**TASK DESCRIPTION**
Keep to one stretch of the data below, the lines from the one with "Click the 3.40 price axis label" up to and including the one with "Task: Click the graduation", and return that stretch exactly.

**Stored items from a collection**
----------------

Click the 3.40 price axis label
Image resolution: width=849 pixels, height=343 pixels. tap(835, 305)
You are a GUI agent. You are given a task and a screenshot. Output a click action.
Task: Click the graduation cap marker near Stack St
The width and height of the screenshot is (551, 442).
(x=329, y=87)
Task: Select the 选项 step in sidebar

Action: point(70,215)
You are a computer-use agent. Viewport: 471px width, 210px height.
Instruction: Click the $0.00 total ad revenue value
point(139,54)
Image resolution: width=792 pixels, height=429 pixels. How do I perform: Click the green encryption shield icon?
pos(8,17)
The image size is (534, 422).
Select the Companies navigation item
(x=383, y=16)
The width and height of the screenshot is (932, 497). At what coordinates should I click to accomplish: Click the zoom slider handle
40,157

----------------

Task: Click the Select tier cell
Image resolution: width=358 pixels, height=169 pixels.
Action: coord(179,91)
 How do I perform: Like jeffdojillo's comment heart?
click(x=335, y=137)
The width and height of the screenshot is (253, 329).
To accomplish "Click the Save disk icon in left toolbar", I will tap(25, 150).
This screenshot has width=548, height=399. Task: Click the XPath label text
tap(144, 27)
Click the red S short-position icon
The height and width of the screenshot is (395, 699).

----------------

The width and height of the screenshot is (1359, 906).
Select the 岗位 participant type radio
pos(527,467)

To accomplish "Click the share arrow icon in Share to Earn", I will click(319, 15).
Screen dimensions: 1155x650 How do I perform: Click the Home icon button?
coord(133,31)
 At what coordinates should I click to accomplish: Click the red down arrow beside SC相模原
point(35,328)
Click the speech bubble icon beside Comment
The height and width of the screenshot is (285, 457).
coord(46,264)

----------------

**RESULT BELOW**
Click the 3.40 price axis label
Image resolution: width=849 pixels, height=343 pixels. tap(835, 305)
You are a GUI agent. You are given a task and a screenshot. Output a click action.
Task: Click the graduation cap marker near Stack St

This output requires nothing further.